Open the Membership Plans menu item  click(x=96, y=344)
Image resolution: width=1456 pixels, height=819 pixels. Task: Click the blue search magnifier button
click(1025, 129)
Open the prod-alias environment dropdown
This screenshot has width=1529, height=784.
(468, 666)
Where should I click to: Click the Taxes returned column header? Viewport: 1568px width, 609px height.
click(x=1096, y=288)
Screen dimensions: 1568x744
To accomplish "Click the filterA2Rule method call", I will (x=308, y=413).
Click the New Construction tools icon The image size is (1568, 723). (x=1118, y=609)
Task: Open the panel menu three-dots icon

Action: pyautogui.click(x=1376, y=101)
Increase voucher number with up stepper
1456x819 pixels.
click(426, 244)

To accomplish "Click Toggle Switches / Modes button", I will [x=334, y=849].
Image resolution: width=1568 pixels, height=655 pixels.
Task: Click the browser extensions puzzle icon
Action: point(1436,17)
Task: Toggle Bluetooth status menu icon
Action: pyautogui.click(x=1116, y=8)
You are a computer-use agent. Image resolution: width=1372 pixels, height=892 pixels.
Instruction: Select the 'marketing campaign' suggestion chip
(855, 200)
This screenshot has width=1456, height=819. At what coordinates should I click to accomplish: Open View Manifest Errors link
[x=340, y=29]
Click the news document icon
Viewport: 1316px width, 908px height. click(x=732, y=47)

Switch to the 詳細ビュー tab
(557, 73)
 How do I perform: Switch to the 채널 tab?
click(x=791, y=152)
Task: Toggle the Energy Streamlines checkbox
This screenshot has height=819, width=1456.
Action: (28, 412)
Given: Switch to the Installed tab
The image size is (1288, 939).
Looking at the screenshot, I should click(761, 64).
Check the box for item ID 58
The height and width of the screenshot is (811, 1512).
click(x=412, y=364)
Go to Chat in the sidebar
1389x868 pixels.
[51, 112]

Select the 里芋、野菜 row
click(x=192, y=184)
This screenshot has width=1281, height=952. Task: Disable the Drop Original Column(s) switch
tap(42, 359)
================
Your output must be an exact copy of every entry.

Open the Membership Plans menu item  click(x=96, y=344)
Image resolution: width=1456 pixels, height=819 pixels. Task: Click the blue search magnifier button
click(1025, 129)
Open the prod-alias environment dropdown
This screenshot has width=1529, height=784.
(468, 666)
Where should I click to: Click the Taxes returned column header? Viewport: 1568px width, 609px height.
click(x=1096, y=288)
Screen dimensions: 1568x744
To accomplish "Click the filterA2Rule method call", I will (x=308, y=413).
Click the New Construction tools icon The image size is (1568, 723). (x=1118, y=609)
Task: Open the panel menu three-dots icon

Action: pyautogui.click(x=1376, y=101)
Increase voucher number with up stepper
1456x819 pixels.
click(426, 244)

To accomplish "Click Toggle Switches / Modes button", I will [x=334, y=849].
Image resolution: width=1568 pixels, height=655 pixels.
Task: Click the browser extensions puzzle icon
Action: point(1436,17)
Task: Toggle Bluetooth status menu icon
Action: pyautogui.click(x=1116, y=8)
You are a computer-use agent. Image resolution: width=1372 pixels, height=892 pixels.
Instruction: Select the 'marketing campaign' suggestion chip
(855, 200)
This screenshot has width=1456, height=819. At what coordinates should I click to accomplish: Open View Manifest Errors link
[x=340, y=29]
Click the news document icon
Viewport: 1316px width, 908px height. click(x=732, y=47)

Switch to the 詳細ビュー tab
(557, 73)
 How do I perform: Switch to the 채널 tab?
click(x=791, y=152)
Task: Toggle the Energy Streamlines checkbox
This screenshot has height=819, width=1456.
Action: (28, 412)
Given: Switch to the Installed tab
The image size is (1288, 939).
Looking at the screenshot, I should click(761, 64).
Check the box for item ID 58
The height and width of the screenshot is (811, 1512).
click(x=412, y=364)
Go to Chat in the sidebar
1389x868 pixels.
[51, 112]

Select the 里芋、野菜 row
click(x=192, y=184)
This screenshot has width=1281, height=952. Task: Disable the Drop Original Column(s) switch
tap(42, 359)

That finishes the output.